Government seeks diplomatic ties through exchanges of indigenous peoples

The Intl. Austronesian Conference began on Monday, the government promises more resources to preserve indigenous languages of Taiwan

Vice President Chen Chien-jen (Photo courtesy of the Presidential Office)

TAIPEI (Taiwan News) — Taiwan Vice President Chen Chien-jen (陳建仁) attended a conference on Monday during which he reiterated an earlier idea about developing special diplomatic ties among Austronesian-speaking peoples and said that the government would devote more resources to preserving the indigenous languages of Taiwan. 

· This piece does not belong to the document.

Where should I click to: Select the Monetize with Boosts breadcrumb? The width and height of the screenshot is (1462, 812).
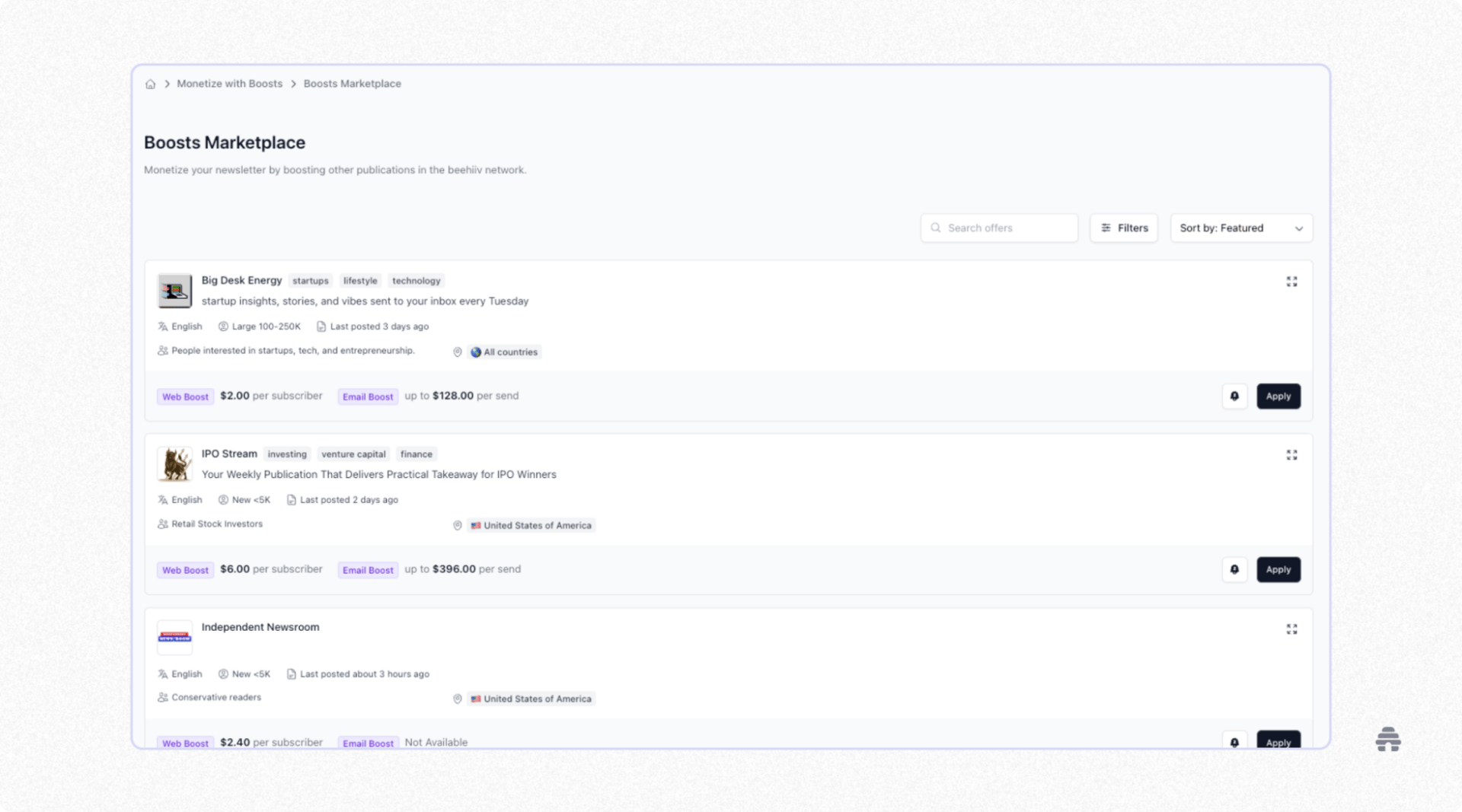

Chen said in his opening remarks for the International Austronesian Conference that the president's Pacific tour, which took place between October 28 and November 4, was a way to connect culturally with island states in the Pacific region along with the goal of seeking sustainable solutions in face of climate change with regional allies.

Speaking of the recent governmental works related to the indigenous peoples of Taiwan, Chen said the government had passed a law in May to make languages of indigenous peoples national languages in Taiwan and that more national resources would be allocated to help preserve those languages.

In addition, the government has embarked on the preparation of the National Indigenous Museum in Kaohsiung, the first national-level museum dedicated to the indigenous peoples of Taiwan, Chen added.

Icyang‧Parod (夷將.拔路兒), minister of the Council of Indigenous Peoples, said hopefully the conference this year would facilitate exchanges between countries, and that Taiwan would be able to learn from others' experiences while preparing for the indigenous museum.

He also said the museum would have two goals. One is to create a more culturally diverse society in Taiwan, and the other is to go beyond the 16 indigenous peoples in Taiwan to reach out to the Austronesian-speaking peoples in the south Pacific.

The 2017 International Austronesian Conference began on Monday with the theme of "Cultural heritage and community empowerment: Taiwan"s southbound connection." Officials and scholars from 13 countries were invited to the conference co-organized for the first time by the Council of Indigenous Peoples and the Ministry of Culture.

The conference was initiated in 2002 with the aim of promoting the political, social, economic and cultural development of Austronesian peoples and enhancing exchanges and understanding among Austronesian-speaking peoples, according to its website.

The Austronesian language is the second-largest language family in the world with more than 1,200 languages spreading over a vast amount of territory, including Madagascar in the west and Easter Island in the eastern Pacific.

Linguistic and archaeological studies have generally agreed on the "out-of-Taiwan" theory, which suggests the island be the origin of the Austronesian languages, for out of the 10 branches of the languages, nine are found among the indigenous peoples of Taiwan.

In the meantime, theories proposed by genealogists contend that the proto-Austronesian-speaking peoples, meaning people who lived before the first Austronesian language was developed, actually moved from the south of China to Taiwan.